Outros tratamentos medicamentosos
- Hidrazina/dinitrato de isossorbida
Essa combinação é recomendada para pacientes negros com ICFER e NYHA III ou IV tratamento clínico otimizado. O estudo A-HeFT comparou essa medicação com placebo e mostrou redução relativa de 43% na mortalidade no seguimento médio de 10 meses.
- Ivabradina
A ivabradina inibe o canal responsável pela corrente do marcapasso cardíaco, I(f), no nó sinusal. No estudo SHIFT, a ivabradina reduziu morte cardiovascular e internações por IC em pacientes com ICFER, ritmo sinusal e frequência cardíaca ≥70 bpm, comparado ao grupo placebo (HR 0,82, IC95% 0,75–0,90). Uma ressalva é que apenas 26% dos pacientes estavam em uso da dose alvo de BB. Assim, os pacientes devem primeiro ter sua dose de BB otimizada antes do início da terapia com ivabradina.

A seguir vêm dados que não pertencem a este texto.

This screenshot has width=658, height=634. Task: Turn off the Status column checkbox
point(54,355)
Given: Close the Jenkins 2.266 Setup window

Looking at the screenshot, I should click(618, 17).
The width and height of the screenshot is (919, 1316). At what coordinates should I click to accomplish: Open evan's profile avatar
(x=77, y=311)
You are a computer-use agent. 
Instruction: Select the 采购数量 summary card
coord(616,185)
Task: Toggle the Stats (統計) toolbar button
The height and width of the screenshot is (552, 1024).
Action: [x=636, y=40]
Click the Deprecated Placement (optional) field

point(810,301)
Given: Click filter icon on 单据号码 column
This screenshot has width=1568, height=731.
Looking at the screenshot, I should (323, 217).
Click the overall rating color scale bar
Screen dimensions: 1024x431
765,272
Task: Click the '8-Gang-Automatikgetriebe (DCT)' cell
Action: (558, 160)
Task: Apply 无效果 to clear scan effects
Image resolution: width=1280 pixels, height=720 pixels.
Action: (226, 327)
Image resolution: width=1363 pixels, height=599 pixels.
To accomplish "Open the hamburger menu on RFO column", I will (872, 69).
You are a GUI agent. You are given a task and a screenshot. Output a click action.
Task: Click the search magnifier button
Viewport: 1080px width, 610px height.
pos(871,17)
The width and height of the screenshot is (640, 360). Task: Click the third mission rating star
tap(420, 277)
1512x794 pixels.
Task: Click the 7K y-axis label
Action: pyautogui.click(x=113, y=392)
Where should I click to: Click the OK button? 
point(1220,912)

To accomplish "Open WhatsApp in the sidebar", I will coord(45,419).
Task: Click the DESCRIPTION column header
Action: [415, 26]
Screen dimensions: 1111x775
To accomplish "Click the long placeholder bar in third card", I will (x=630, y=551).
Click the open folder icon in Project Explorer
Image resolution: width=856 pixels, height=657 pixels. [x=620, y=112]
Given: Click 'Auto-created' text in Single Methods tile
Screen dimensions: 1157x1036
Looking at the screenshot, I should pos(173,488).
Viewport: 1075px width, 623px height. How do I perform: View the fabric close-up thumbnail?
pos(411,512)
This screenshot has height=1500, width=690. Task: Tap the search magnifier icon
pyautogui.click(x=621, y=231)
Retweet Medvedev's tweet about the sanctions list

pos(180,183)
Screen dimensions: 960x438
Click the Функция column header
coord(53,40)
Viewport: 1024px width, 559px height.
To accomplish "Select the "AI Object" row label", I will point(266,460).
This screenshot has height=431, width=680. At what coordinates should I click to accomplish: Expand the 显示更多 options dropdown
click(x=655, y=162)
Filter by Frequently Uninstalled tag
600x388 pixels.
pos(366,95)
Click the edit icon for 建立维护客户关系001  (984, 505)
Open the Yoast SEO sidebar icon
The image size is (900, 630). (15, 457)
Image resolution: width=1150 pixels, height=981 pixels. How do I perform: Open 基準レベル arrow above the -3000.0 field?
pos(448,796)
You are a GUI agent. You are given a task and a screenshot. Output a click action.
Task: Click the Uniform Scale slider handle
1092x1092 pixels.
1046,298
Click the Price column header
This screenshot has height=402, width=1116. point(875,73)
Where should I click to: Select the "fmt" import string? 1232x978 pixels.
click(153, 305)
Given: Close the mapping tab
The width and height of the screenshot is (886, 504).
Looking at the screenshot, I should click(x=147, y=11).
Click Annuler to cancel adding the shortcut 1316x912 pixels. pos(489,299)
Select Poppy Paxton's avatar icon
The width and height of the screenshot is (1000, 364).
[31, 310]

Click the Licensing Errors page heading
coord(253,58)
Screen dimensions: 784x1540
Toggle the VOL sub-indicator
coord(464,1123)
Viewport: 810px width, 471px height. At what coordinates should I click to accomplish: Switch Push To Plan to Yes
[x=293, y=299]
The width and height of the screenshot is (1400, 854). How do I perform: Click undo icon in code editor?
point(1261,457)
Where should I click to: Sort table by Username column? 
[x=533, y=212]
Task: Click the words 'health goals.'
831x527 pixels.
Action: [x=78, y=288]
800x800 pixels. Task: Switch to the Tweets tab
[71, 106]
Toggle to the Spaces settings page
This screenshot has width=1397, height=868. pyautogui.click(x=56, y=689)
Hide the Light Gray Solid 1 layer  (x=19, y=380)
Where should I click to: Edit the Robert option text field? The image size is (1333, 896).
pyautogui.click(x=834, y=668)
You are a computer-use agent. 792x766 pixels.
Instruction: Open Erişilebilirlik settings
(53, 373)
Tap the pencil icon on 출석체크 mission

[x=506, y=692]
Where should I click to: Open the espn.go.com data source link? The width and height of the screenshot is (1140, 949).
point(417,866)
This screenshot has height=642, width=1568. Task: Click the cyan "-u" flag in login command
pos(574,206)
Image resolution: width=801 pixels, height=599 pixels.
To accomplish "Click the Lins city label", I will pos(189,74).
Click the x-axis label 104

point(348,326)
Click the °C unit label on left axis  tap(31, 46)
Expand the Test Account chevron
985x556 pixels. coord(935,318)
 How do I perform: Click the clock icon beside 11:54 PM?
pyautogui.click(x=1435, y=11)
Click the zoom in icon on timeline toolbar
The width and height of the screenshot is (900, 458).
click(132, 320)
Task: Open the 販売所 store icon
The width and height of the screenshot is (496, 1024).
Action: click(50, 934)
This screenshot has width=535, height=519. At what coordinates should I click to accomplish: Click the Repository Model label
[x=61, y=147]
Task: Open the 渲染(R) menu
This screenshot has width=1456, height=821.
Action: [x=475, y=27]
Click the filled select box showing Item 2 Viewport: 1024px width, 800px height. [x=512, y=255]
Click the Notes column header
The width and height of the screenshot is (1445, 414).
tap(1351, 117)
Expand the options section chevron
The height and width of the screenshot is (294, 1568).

- Infusão intravenosa de ferro
A deficiência de ferro e a anemia estão associadas a aumento da mortalidade e diminuição da capacidade de esforço. Alguns estudos mostraram que o ferro intravenoso reduz o risco de internação por IC e melhora sintomas nos pacientes com ICFER. Esses resultados não ocorrem com administração por via oral.
- Agonistas do receptor GLP1
A utilização da semaglutida ainda é controversa. No estudo SELETC houve redução de morte cardiovascular e infarto do miocárdio ou acidente vascular cerebral não fatais em pacientes com doença cardiovascular estabelecida e sobrepeso ou obesidade, mesmo na ausência de diabetes. Apenas 24% dos pacientes tinham IC.
Uma análise conjunta de dois estudos mostrou aumento de internação por IC com pacientes com ICFER que usaram a medicação.
Assim, os dados disponíveis até hoje concordam com o uso de agonistas de GLP1 em pacientes com ICFEP e obesidade, mas dados adicionais sobre a segurança e eficácia nos pacientes com ICFER ainda são necessários.
Conclusão
O tratamento de ICFEr atualmente é baseado no “quarteto fantástico”: inibidores do sistema renina-angiotensina (IECA, BRA ou INRA), betabloqueadores (BB), antagonistas dos receptores mineralocorticoides e inibidores do SGLT2 (iSGLT2). Quanto mais precoce o início e a otimização das doses – ainda durante a internação, se possível – maiores os benefícios. A administração de ferro IV, nesses pacientes, reduz sintomas e hospitalização.
Nos pacientes com ICFEP e ICFEI, os inibidores do SGLT2 são os únicos com recomendação I.
Os diuréticos melhoram sintomas e a associação de diferentes classes parece ser efetiva.
Os agonistas de GLP1 podem ser utilizados com segurança nos pacientes com ICFEP e obesidade, mas ainda não nos pacientes com ICFER.